__OBJECTIVE__:
Copy out all of the data below word for word, leaving the pictures out.

Data for pointing at text and elements:
((
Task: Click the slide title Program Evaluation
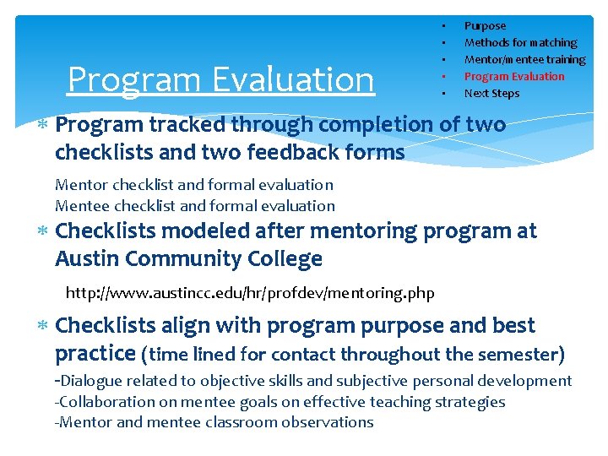[220, 79]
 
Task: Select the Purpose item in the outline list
[485, 26]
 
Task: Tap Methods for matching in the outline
[520, 43]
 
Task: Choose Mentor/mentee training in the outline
[524, 60]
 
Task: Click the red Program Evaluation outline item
[513, 77]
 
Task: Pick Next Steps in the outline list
[491, 94]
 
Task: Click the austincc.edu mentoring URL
[250, 294]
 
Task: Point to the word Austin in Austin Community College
[88, 259]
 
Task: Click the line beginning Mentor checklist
[193, 185]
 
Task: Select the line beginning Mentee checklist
[194, 206]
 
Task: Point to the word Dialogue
[90, 382]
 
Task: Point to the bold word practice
[95, 353]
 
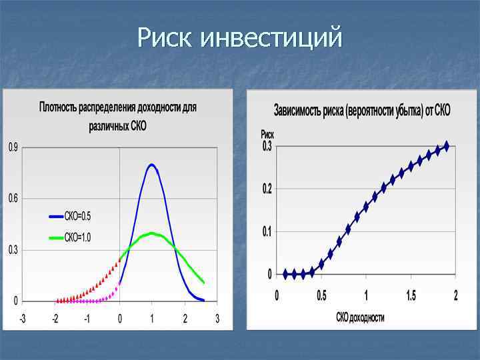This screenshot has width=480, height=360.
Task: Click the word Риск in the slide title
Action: (x=167, y=37)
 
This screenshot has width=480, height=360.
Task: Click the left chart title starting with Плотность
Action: (x=118, y=106)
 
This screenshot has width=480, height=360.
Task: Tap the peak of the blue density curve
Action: (x=152, y=165)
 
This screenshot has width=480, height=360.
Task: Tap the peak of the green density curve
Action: (x=152, y=233)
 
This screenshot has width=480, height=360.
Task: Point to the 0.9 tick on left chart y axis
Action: (x=13, y=147)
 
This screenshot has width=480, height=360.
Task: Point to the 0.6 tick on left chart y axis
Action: (x=13, y=199)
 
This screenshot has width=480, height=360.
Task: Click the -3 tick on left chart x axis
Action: (x=22, y=319)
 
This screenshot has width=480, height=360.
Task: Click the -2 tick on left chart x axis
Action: (x=55, y=319)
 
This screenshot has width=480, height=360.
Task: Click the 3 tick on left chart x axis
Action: (x=217, y=319)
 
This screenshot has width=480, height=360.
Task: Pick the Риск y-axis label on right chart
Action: (x=267, y=135)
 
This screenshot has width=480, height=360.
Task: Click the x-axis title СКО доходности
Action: (x=361, y=318)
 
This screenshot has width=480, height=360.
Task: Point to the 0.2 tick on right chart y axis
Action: (x=266, y=189)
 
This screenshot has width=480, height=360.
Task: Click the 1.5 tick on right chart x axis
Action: (x=411, y=295)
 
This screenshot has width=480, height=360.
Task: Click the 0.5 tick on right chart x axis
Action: (x=321, y=295)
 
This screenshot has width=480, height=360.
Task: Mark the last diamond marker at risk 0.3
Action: (x=447, y=145)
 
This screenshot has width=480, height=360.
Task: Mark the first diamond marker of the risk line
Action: (x=286, y=274)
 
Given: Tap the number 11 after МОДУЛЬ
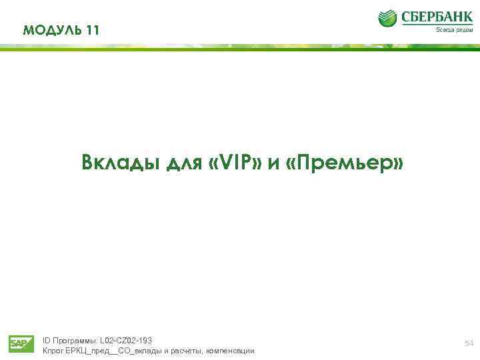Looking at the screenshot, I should [92, 30].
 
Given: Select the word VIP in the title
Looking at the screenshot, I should [236, 163].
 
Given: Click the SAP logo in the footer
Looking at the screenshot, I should [21, 343].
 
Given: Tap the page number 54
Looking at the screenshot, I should [468, 343].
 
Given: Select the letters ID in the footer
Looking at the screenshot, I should [46, 341].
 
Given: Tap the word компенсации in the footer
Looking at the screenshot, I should [230, 351].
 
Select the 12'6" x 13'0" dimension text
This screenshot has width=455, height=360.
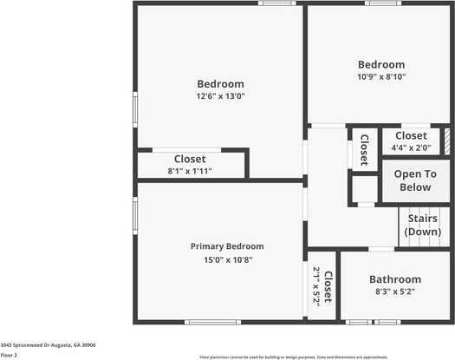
))
__RESULT BELOW__:
Task: Click the slide title Program Evaluation
[220, 79]
 
Task: Select the Purpose item in the outline list
[485, 26]
 
Task: Tap Methods for matching in the outline
[520, 43]
 
Task: Choose Mentor/mentee training in the outline
[524, 60]
 
Task: Click the red Program Evaluation outline item
[513, 77]
 
Task: Pick Next Steps in the outline list
[491, 94]
 
Task: Click the austincc.edu mentoring URL
[250, 294]
 
Task: Point to the word Austin in Austin Community College
[88, 259]
 
Task: Click the line beginning Mentor checklist
[193, 185]
 
Task: Select the line beginning Mentee checklist
[194, 206]
 
Task: Point to the word Dialogue
[90, 382]
 
Task: Point to the bold word practice
[95, 353]
 
This screenshot has width=480, height=360.
Task: Click the word Риск in the slide title
Action: (x=167, y=37)
 
This screenshot has width=480, height=360.
Task: Click the left chart title starting with Плотность
Action: (x=118, y=106)
 
This screenshot has width=480, height=360.
Task: Tap the peak of the blue density curve
Action: (x=152, y=165)
 
This screenshot has width=480, height=360.
Task: Tap the peak of the green density curve
Action: (x=152, y=233)
 
This screenshot has width=480, height=360.
Task: Point to the 0.9 tick on left chart y axis
Action: (x=13, y=147)
 
This screenshot has width=480, height=360.
Task: Point to the 0.6 tick on left chart y axis
Action: (x=13, y=199)
 
This screenshot has width=480, height=360.
Task: Click the -3 tick on left chart x axis
Action: (x=22, y=319)
 
This screenshot has width=480, height=360.
Task: Click the -2 tick on left chart x axis
Action: (x=55, y=319)
 
This screenshot has width=480, height=360.
Task: Click the 3 tick on left chart x axis
Action: (x=217, y=319)
 
This screenshot has width=480, height=360.
Task: Pick the Риск y-axis label on right chart
Action: (x=267, y=135)
 
This screenshot has width=480, height=360.
Task: Click the x-axis title СКО доходности
Action: (x=361, y=318)
 
This screenshot has width=480, height=360.
Task: Point to the 0.2 tick on right chart y axis
Action: (x=266, y=189)
 
This screenshot has width=480, height=360.
Task: Click the 1.5 tick on right chart x axis
Action: (x=411, y=295)
 
This screenshot has width=480, height=360.
Task: Click the 0.5 tick on right chart x axis
Action: (x=321, y=295)
 
This screenshot has width=480, height=360.
Task: Mark the last diamond marker at risk 0.3
Action: (x=447, y=145)
 
This screenshot has width=480, height=360.
Task: Mark the first diamond marker of the risk line
Action: (x=286, y=274)
 
Given: Tap the number 11 after МОДУЛЬ
Looking at the screenshot, I should [92, 30].
 
Given: Select the word VIP in the title
Looking at the screenshot, I should [236, 163].
 
Given: Click the SAP logo in the footer
Looking at the screenshot, I should [21, 343].
 
Given: Tap the page number 54
Looking at the screenshot, I should [468, 343].
 
Given: Select the letters ID in the footer
Looking at the screenshot, I should [46, 341].
 
Given: Tap the word компенсации in the footer
Looking at the screenshot, I should [230, 351].
 
Select the 12'6" x 13'0" dimension text
This screenshot has width=455, height=360.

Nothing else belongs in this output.